After intensive debates and political haggling, the Cabinet on Sunday approved lateral budget cuts in order to implement the free education law, which will include all children from the age of three.
The law was passed with 21 votes in favor and 8 votes against, after Shas was granted its demands. Members of Yisrael Beiteinu and Independence factions opposed the bill.
- Steinitz: Defense budget can withstand cuts
Shas to oppose lateral budget cuts
Netanyahu: Free education for everyone
Speaking at a press conference shortly after the vote, Prime Minister Benjamin Netanyahu stated that the government has made "an unprecedented decision that constitutes a change in Israel's priorities.
"We have been speaking about a free education law for 27 years, but no one has ever implemented it until now. We are correcting a historic distortion, and it is a great blessing," he said.
Asked about the defense budget, Netanyahu said: "The Trachtenberg report initially proposed to fund the new law by cutting the defense budget, but I have considered the matter and come to the conclusion that it would be a mistake to cut the budget, and in fact it must be increased.
"Therefore, we are adding NIS 3 billion to the defense budget, but we're also increasing the transparency and accountability, which will help me and future prime ministers to monitor the budget more closely," Netanyahu added.
'Selling IDF short'
Prior to the vote, Foreign Minister Avigdor Lieberman, who opposed the new bill, said: "Young couples serving in the army, working and paying taxes are the first ones who should be granted free education for children ages three and over."
Lieberman stated his belief that the lateral budgetary cuts should not be applied to children whose parents did not served in the IDF. "There's no logic in Israel subsidizing the Sicarii from Beit Shemesh or the Islamic movement operators," he said.

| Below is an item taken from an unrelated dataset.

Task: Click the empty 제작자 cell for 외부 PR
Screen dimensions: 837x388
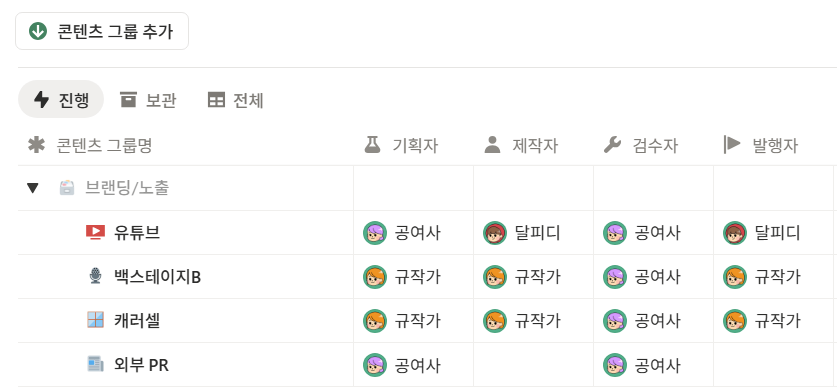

Responding to Lieberman's remarks, Netanyahu said: "Everyone will get free education from the age of 3, without any discrimination between sectors. Those opposing free education are hurting disadvantaged populations and young couples."
Chief of Staff Lieutenant General Benny Gantz also lamented the impending vote, saying "They're selling the IDF short here!"
During the meeting, the chief of staff butted heads with Finance Minister Yuval Steinitz after the former called the expected budget cut "nonsense," to which Steinitz responded by telling him to speak only when he is granted permission. Gantz then told the minister to "honor those who where uniform."